The defendant contends that the May 27, 1977, pretrial hearing accorded him was not a valid or sufficient fitness hearing. While it is true that a trial court’s fitness determination must be given great weight on review (People v. Davis (1978), 65 Ill. App. 3d 580, 589, 382 N.E.2d 594), the issue of fitness to stand trial is one of constitutional dimension, and the trial record must affirmatively show the exercise of judicial discretion and judgment insofar as a finding of fitness is concerned. (People v. Santoro (1973), 13 Ill. App. 3d 426, 301 N.E.2d 174 (abstract).) The procedural requirements of a hearing “restoring” a defendant to fitness are no less stringent than those required in an initial competency hearing. (Ill. Rev. Stat. 1977, ch. 91½, pars. 10—7,9-4; People v. Coppersmith (1977), 47 Ill.
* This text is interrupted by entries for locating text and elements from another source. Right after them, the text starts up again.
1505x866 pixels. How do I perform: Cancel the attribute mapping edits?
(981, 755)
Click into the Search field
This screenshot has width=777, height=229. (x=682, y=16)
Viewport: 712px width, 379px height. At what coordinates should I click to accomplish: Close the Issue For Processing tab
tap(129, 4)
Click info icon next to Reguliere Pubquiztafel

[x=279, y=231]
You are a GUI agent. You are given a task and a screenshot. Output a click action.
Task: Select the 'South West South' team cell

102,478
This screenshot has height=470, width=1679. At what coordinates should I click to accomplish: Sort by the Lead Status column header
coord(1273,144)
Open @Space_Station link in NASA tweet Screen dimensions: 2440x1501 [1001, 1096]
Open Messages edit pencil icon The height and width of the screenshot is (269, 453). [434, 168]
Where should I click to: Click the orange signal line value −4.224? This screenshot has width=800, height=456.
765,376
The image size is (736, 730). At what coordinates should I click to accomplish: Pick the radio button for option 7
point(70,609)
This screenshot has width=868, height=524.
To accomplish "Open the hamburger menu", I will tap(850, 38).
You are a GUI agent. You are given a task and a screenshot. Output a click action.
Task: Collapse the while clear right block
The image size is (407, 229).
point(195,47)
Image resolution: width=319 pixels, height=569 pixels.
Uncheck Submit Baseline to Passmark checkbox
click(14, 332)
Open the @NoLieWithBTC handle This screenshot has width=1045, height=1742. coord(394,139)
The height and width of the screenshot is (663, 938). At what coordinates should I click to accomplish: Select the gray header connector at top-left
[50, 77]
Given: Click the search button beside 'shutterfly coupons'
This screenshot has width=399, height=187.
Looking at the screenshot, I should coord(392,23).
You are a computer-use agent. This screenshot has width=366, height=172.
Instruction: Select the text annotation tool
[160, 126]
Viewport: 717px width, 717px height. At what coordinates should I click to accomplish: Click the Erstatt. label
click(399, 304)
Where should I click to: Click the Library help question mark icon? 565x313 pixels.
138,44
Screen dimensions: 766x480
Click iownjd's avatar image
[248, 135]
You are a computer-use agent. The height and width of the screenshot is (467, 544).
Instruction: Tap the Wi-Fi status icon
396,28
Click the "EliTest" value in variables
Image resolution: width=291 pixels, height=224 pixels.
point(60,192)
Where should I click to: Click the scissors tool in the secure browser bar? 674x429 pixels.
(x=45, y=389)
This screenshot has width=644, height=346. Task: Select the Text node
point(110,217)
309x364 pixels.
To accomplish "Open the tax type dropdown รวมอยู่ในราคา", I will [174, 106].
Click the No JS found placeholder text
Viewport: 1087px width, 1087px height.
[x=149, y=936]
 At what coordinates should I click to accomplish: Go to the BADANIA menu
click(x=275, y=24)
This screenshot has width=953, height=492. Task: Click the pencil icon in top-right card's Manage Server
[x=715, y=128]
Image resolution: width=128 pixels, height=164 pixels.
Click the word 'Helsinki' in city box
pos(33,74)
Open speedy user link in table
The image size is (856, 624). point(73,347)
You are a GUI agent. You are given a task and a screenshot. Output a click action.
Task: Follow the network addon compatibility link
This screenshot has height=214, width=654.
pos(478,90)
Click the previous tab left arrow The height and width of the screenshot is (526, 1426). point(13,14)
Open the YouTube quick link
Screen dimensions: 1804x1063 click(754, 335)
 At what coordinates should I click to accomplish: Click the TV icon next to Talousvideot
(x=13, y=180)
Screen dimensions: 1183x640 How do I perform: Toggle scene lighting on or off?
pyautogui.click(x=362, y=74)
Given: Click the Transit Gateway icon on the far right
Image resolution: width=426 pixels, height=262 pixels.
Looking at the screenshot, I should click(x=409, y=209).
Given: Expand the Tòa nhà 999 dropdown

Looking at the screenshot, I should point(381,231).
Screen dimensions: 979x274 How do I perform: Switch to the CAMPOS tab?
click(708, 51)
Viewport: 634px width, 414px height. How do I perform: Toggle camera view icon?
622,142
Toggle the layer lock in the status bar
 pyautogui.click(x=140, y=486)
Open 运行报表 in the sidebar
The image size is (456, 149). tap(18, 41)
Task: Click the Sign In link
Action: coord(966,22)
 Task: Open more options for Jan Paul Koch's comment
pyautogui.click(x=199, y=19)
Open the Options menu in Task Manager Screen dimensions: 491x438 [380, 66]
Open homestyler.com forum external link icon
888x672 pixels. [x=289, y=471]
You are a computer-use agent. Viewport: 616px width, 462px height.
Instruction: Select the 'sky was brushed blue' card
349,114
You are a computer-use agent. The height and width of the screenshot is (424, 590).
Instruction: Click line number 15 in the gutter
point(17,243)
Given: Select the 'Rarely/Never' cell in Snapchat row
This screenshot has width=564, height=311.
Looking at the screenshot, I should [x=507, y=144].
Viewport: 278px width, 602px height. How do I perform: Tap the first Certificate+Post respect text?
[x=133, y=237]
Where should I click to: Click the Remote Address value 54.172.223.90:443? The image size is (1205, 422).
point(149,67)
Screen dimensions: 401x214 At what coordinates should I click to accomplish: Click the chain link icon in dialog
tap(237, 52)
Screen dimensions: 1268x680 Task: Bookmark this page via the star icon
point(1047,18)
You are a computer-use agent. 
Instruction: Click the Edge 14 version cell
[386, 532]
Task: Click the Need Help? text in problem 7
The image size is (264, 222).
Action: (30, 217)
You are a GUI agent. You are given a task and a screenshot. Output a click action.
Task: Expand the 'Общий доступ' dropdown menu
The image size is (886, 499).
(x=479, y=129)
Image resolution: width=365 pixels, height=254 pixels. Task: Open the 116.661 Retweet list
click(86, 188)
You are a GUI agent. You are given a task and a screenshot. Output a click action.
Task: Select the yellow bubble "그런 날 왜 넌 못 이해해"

App. 3d 67, 70, 71, 361 N.E.2d 773.) “It would be absurd to impose formal evidentiary and procedural requirements and safeguards upon the initial judicial determination that a defendant is or is not fit to stand trial or be sentenced and then (assuming the defendant has been found to be unfit at such a formal proceeding) permit an informal determination that the defendant has been ‘restored’ to fitness to stand trial or be sentenced.” People v. Davis (1975), 25 Ill. App. 3d 1007, 1014, 324 N.E.2d 58.

The procedures employed at Greene’s restoration hearing fall far short of what the law requires. At this hearing no testimony was given. Instead, two written reports of doctors who had examined Greene were produced. Following stipulations by counsel to the existence of these reports, the trial court made a finding that Greene was now fit to stand trial.

People v. Johnson, cited above, involved facts which are strikingly similar to those in the case at bar. In Johnson, the appellate court reversed a conviction and addressed the specific question of whether counsel for a legally incompetent person can stipulate on behalf of said person as to the crucial expert testimony on competency to stand trial. There, defendant was adjudicated unfit to stand trial following his indictment for armed robbery and remanded to the Department of Mental Health. At his restoration hearing defendant’s attorney and assistant State’s attorney stipulated to a psychiatric report by Dr. Reifman which concluded that defendant was fit to stand trial. This court found that defendant Johnson had not been afforded a valid restoration hearing. The court stated: “[T]o accept defendant’s opinion, and that of his counsel by stipulation, that he was able to cooperate with counsel in his defense, when the purpose of a competency hearing in defendant’s behalf was to determine that very *643fact, would be to make a sham out of the restoration hearing.” 15 Ill. App. 3d 680, 686.

Similarly, the court in People v. Davis (1975), 25 Ill. App. 3d 1007, 1013, 324 N.E.2d 58, observed that once there was a judicial determination that defendant was unfit to stand trial, that determination could be overruled solely by the court’s acknowledgement of psychiatric opinions that indicated otherwise.

It does not appear that a true court hearing was conducted in connection with the restoration of Greene. The trial court’s decision rested solely upon stipulations to unsworn psychiatric testimony. Under these circumstances, it is difficult to conceive that the trial judge exercised any discretion in determining Greene fit for trial. Indeed, the evidence produced was so minimal that the trial court had little before it upon which to exercise its discretion.

A judicial determination of fitness cannot be based upon mere stipulation to the existence of psychiatric conclusions. People v. Santoro (1973), 13 Ill. App. 3d 426 (abstract); People v. Davis (1975), 25 Ill. App. 3d 1007, 324 N.E.2d 58.) Rather, the cases require “an adversarial hearing and have disapproved of verdicts of fitness based solely upon unsupported stipulations, agreements pleas made by the accused or his counsel.” (People v. Williams (1980), 92 Ill. App. 3d 608, 612.) Since we find no affirmative showing in the record below that the trial court exercised discretion in finding Greene fit to stand trial, there was in effect no fitness hearing at all, and we are compelled to reverse.

For the aforementioned reasons, the cause is reversed and remanded for a new hearing.

Reversed and remanded.

McNAMARA and McGILLICUDDY, JJ., concur.